§ WHAT IS EXPECTED: From the top of the records below down to the line containing "Task: Select node ID cln-pgy23htr", reproduce every line exactly.

§ LISTED RECORDS:
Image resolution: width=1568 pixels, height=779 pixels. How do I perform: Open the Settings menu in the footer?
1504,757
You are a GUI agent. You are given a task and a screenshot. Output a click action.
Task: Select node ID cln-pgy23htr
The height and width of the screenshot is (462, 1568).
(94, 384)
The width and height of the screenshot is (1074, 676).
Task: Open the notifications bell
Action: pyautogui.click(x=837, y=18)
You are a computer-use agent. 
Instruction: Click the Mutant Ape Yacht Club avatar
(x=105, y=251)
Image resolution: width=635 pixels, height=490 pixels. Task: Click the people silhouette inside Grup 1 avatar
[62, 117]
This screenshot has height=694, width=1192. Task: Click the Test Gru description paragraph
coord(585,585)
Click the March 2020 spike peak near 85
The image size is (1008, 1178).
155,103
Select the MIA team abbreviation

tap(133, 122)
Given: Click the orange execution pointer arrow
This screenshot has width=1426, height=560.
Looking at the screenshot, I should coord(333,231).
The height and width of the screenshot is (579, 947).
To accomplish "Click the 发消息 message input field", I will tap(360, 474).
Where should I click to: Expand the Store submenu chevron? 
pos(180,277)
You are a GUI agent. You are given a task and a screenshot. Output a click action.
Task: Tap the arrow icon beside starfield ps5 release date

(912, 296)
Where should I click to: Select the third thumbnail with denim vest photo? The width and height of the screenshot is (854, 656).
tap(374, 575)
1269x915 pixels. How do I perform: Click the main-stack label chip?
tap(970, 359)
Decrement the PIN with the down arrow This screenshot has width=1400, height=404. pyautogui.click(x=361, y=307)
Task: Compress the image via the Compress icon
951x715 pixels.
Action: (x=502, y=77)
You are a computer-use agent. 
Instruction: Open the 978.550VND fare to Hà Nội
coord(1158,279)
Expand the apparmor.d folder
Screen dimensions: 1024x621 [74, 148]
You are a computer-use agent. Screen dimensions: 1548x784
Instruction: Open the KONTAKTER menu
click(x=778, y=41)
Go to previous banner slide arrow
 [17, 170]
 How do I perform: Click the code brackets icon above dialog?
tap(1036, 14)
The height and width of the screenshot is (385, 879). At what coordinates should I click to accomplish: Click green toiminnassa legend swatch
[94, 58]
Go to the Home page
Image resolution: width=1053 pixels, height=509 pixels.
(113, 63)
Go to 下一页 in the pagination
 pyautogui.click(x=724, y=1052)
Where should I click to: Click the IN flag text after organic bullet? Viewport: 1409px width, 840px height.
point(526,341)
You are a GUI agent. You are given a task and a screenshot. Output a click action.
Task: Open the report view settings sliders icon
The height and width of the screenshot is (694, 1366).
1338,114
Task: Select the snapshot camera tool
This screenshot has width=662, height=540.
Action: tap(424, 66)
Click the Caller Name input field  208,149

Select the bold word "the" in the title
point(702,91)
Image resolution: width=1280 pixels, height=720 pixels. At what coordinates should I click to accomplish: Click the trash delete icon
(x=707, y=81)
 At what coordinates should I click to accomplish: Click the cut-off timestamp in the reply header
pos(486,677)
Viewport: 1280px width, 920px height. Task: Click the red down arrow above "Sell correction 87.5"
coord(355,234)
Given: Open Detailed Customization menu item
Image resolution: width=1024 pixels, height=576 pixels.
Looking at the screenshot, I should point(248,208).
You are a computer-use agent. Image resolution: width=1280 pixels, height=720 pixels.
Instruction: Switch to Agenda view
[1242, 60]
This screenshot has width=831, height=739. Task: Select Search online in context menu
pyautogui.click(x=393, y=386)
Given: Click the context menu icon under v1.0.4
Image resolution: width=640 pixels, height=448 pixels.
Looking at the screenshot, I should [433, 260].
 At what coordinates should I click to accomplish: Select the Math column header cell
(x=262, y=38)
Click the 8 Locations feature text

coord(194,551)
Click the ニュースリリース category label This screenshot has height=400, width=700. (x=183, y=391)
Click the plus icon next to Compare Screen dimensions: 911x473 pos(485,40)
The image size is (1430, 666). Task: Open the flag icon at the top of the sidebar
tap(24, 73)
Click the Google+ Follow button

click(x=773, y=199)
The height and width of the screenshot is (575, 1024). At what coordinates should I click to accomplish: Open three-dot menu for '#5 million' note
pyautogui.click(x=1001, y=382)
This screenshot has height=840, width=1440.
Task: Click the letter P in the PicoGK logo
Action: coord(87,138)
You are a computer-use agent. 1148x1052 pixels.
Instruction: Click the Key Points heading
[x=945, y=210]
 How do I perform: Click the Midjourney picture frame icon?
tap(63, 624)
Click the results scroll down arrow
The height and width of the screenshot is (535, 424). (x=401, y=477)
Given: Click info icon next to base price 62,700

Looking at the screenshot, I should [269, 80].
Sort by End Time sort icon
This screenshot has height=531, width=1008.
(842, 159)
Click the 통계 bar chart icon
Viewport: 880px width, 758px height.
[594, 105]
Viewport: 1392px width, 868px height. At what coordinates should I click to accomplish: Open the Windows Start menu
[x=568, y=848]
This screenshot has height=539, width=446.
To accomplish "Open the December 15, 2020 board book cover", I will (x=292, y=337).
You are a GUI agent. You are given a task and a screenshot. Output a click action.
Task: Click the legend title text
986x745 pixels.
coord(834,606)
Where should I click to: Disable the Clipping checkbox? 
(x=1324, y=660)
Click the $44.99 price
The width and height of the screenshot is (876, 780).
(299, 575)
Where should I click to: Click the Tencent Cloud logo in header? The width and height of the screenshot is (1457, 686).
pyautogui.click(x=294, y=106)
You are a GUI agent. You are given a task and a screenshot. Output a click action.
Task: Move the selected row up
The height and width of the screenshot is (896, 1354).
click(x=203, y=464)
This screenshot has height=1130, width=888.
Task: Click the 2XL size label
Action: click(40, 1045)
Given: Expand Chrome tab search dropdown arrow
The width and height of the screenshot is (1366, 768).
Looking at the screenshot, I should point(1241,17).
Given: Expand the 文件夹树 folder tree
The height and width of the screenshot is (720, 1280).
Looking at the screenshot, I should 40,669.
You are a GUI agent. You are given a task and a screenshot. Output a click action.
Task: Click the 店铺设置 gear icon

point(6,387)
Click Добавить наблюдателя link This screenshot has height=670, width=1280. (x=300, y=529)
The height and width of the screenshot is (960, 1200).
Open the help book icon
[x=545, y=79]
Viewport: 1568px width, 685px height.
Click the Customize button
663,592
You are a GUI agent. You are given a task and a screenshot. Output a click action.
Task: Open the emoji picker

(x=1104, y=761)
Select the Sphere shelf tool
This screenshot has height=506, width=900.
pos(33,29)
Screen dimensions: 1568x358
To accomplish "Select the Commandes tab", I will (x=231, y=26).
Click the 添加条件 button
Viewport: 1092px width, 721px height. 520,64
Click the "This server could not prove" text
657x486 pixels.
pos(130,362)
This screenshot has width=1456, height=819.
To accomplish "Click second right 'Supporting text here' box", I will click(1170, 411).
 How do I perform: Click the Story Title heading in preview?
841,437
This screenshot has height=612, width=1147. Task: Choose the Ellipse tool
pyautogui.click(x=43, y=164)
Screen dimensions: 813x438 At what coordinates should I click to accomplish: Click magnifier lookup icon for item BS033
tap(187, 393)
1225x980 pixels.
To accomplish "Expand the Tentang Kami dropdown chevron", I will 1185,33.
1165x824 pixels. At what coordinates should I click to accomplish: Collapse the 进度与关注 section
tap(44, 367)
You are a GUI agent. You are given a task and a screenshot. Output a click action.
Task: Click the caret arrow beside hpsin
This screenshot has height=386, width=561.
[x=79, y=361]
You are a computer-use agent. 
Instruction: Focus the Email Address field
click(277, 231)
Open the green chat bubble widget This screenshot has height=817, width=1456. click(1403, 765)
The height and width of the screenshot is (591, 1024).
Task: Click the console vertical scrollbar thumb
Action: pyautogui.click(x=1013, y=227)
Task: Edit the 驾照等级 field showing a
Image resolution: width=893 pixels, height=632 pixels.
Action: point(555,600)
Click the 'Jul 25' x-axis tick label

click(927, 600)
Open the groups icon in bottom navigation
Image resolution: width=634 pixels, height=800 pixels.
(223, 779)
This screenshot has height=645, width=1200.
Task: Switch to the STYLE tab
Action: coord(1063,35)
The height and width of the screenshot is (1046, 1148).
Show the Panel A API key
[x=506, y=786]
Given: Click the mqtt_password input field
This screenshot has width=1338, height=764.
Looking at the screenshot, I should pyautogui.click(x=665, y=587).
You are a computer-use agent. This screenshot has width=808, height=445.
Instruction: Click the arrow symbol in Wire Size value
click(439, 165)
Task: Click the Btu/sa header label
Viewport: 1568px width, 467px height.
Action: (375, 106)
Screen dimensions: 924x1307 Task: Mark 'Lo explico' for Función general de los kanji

§ ANSWER:
Image resolution: width=1568 pixels, height=779 pixels. How do I perform: Open the Settings menu in the footer?
1504,757
You are a GUI agent. You are given a task and a screenshot. Output a click action.
Task: Select node ID cln-pgy23htr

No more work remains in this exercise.